__What the exercise asks__
Within the entries below, find the portion that opens with the line containing "How do I perform: Collapse" and closes with the line containing "This screenshot has height=900, width=686.". Retype that portion exactly and only.

__Records to process__
━━━
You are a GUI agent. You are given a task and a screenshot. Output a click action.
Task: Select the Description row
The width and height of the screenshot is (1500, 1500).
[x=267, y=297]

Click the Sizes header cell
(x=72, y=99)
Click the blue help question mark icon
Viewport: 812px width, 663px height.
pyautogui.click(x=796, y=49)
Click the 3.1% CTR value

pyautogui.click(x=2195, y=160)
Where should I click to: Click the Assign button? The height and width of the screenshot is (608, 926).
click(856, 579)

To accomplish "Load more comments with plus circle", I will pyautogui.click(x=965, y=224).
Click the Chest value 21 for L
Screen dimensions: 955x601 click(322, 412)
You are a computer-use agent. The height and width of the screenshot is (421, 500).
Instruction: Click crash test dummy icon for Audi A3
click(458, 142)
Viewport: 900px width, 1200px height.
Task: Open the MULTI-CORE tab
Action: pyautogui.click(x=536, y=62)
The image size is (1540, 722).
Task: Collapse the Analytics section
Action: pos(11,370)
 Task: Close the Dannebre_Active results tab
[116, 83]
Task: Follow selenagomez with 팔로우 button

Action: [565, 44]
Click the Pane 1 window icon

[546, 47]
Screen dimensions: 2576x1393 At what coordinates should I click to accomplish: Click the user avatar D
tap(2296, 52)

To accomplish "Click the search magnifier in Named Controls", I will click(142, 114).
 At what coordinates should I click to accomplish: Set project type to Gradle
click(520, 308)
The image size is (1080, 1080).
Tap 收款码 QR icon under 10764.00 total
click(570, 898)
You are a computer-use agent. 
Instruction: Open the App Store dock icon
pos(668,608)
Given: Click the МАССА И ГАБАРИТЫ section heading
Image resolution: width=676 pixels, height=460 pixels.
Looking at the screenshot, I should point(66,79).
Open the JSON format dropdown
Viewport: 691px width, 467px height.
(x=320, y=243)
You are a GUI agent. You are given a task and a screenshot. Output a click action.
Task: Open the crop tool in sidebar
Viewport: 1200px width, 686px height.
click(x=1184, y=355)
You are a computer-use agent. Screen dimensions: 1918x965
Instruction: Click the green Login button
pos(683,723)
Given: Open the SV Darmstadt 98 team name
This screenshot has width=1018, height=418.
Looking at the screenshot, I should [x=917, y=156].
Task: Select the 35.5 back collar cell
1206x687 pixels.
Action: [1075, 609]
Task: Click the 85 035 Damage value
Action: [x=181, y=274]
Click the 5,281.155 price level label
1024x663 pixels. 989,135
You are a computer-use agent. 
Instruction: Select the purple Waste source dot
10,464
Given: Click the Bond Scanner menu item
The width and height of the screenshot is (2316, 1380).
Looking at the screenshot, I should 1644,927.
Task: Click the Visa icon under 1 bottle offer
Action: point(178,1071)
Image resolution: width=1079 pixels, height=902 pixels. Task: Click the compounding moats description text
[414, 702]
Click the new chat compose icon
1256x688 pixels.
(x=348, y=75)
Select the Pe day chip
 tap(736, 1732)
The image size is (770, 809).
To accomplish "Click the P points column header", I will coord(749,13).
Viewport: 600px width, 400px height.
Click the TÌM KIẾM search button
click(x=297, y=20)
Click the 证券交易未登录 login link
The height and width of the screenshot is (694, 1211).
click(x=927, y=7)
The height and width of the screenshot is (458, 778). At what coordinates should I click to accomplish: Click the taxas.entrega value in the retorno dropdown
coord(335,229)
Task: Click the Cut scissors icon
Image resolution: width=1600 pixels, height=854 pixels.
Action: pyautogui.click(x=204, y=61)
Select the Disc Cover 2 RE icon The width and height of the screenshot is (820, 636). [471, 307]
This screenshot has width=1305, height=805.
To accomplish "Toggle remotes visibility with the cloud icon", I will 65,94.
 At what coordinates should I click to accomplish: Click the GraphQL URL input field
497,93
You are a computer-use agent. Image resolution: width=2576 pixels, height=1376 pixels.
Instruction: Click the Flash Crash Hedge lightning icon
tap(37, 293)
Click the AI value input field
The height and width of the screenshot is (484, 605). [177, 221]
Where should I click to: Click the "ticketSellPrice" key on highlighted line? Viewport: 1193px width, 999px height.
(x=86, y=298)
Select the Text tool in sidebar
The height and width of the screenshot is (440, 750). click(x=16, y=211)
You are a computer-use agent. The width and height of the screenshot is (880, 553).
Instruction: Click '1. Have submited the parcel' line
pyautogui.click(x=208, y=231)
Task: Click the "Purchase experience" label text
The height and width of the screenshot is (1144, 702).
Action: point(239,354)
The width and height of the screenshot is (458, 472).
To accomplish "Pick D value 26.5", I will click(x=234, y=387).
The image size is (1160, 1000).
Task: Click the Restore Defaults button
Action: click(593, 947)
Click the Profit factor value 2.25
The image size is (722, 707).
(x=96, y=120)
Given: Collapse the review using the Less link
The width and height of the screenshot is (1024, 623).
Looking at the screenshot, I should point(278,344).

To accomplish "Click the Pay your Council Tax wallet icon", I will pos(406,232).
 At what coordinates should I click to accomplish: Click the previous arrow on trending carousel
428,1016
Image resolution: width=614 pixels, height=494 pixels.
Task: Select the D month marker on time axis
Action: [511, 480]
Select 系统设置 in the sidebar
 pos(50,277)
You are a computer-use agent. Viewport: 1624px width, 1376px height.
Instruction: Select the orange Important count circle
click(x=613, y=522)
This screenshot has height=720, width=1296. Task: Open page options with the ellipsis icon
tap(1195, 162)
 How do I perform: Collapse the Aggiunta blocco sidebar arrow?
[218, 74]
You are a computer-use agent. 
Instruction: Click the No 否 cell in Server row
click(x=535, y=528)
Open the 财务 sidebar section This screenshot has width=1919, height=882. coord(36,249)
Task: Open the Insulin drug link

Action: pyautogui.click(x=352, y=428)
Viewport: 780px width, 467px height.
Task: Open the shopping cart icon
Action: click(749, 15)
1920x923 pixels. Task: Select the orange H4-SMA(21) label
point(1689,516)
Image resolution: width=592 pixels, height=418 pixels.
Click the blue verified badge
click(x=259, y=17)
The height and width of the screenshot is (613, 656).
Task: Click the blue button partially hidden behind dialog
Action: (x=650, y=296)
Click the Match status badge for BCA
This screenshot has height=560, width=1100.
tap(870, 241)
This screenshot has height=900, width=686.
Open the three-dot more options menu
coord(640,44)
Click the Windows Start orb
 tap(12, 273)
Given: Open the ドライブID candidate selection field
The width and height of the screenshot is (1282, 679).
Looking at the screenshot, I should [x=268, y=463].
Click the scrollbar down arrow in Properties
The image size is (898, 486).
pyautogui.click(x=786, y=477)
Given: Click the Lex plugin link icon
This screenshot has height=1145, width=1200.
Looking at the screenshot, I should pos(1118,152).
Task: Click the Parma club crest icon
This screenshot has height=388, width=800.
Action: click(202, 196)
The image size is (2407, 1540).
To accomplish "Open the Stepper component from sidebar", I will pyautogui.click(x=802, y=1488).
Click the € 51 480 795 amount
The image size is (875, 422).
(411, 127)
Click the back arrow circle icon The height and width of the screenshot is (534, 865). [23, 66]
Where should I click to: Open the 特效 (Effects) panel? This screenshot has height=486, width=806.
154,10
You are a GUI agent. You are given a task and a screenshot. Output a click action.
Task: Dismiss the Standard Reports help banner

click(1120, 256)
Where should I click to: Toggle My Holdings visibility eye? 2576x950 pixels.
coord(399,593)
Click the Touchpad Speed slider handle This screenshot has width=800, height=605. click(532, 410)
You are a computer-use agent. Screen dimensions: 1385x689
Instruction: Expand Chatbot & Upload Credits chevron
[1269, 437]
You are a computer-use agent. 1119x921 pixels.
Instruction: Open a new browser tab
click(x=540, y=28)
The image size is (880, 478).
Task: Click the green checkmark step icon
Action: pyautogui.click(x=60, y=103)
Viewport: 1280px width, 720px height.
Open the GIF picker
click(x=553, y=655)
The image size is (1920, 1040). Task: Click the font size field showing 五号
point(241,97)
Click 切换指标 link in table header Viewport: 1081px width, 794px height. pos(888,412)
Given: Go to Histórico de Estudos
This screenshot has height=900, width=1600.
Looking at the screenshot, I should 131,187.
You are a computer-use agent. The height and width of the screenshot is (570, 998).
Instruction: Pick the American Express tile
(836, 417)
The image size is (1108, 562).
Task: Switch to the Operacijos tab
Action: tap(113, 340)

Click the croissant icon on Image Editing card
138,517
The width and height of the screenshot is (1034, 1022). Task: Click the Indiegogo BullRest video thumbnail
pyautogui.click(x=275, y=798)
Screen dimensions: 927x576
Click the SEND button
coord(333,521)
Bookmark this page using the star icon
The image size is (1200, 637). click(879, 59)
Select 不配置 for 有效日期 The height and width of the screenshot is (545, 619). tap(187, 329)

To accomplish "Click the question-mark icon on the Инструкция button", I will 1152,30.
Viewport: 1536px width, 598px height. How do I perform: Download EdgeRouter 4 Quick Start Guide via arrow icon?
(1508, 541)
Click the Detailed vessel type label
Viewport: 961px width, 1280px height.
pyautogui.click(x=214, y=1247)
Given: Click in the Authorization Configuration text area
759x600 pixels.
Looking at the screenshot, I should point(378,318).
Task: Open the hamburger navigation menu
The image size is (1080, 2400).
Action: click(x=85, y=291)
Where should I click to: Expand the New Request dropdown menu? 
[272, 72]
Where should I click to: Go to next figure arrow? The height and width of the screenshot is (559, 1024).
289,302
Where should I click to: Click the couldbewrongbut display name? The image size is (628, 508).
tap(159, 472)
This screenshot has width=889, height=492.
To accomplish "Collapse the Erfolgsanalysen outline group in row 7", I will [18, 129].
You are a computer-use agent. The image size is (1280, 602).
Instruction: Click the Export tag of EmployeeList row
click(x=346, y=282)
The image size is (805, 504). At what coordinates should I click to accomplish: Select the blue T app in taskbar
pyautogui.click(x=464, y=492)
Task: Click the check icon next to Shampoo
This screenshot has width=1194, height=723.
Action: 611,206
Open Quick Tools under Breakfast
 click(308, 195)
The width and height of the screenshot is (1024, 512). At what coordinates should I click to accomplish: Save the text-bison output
━━━
__Written answer__
 How do I perform: Collapse the Aggiunta blocco sidebar arrow?
[218, 74]
You are a computer-use agent. 
Instruction: Click the No 否 cell in Server row
click(x=535, y=528)
Open the 财务 sidebar section This screenshot has width=1919, height=882. coord(36,249)
Task: Open the Insulin drug link

Action: pyautogui.click(x=352, y=428)
Viewport: 780px width, 467px height.
Task: Open the shopping cart icon
Action: click(749, 15)
1920x923 pixels. Task: Select the orange H4-SMA(21) label
point(1689,516)
Image resolution: width=592 pixels, height=418 pixels.
Click the blue verified badge
click(x=259, y=17)
The height and width of the screenshot is (613, 656).
Task: Click the blue button partially hidden behind dialog
Action: (x=650, y=296)
Click the Match status badge for BCA
This screenshot has height=560, width=1100.
tap(870, 241)
This screenshot has height=900, width=686.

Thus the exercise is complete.